Break apart via multiplication principle.

• Pick which two boxes are empty. $\binom{4}{2}$
• Pick how the balls are arranged among the two non-empty boxes.
• To do so, ignore the condition that they be non-empty: there are $2^{10}$ choices
• Then, remove the "bad" arrangements, where all ten are in the same box leaving the other empty. There are $2$ bad arrangements
• This gives a total of $2^{10}-2$ ways to arrange among two boxes.

Applying multiplication principle then, there are $\binom{4}{2}(2^{10}-2)=6132$ ways to arrange the ten balls among the four boxes having exactly two boxes empty.

Dividing by the size of the sample space then, the probability is:

$$\frac{6132}{4^{10}}\approx 0.0058479$$

much more closely matching your simulation.

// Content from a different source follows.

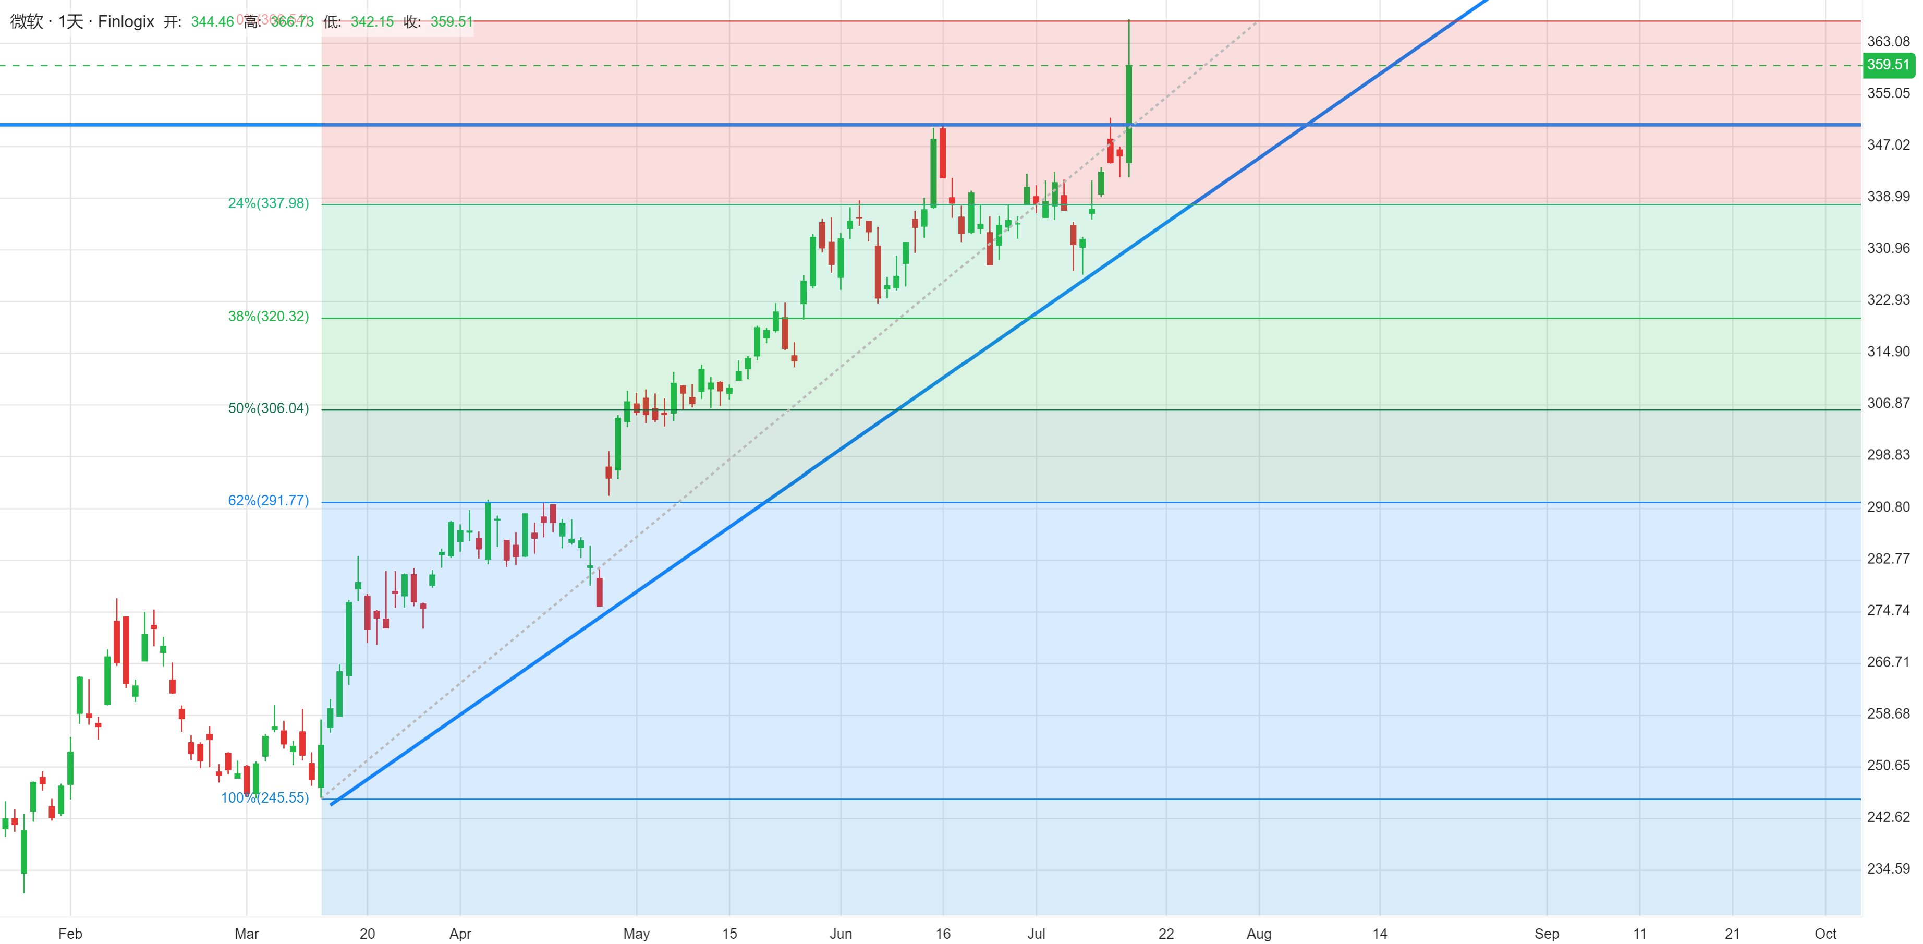Viewport: 1923px width, 944px height.
Task: Click the low value 342.15 in header
Action: point(372,22)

Generalizing (using urns instead of boxes, to make the variables a little easier to name):

How many ways are there to distribute $b$ unlabeled balls into $u$ urns such that exactly $k$ of those urns are empty?

Choose exactly $u-k$ urns that won’t be empty, group the $b$ balls into $u-k$ sets with at least $1$ ball in each group, and then count the number of ways to distribute those groups among the $u-k$ non-empty urns.

To get the probability, divide by $u^b$, since each of the $b$ balls can be allocated among any of the $u$ urns.

$$P(b, u, k) = \frac{\binom{u}{u-k}{b \brace u-k}(u-k)!}{u^b}$$

Where ${n \brace k}$ is a Stirling number of the second kind.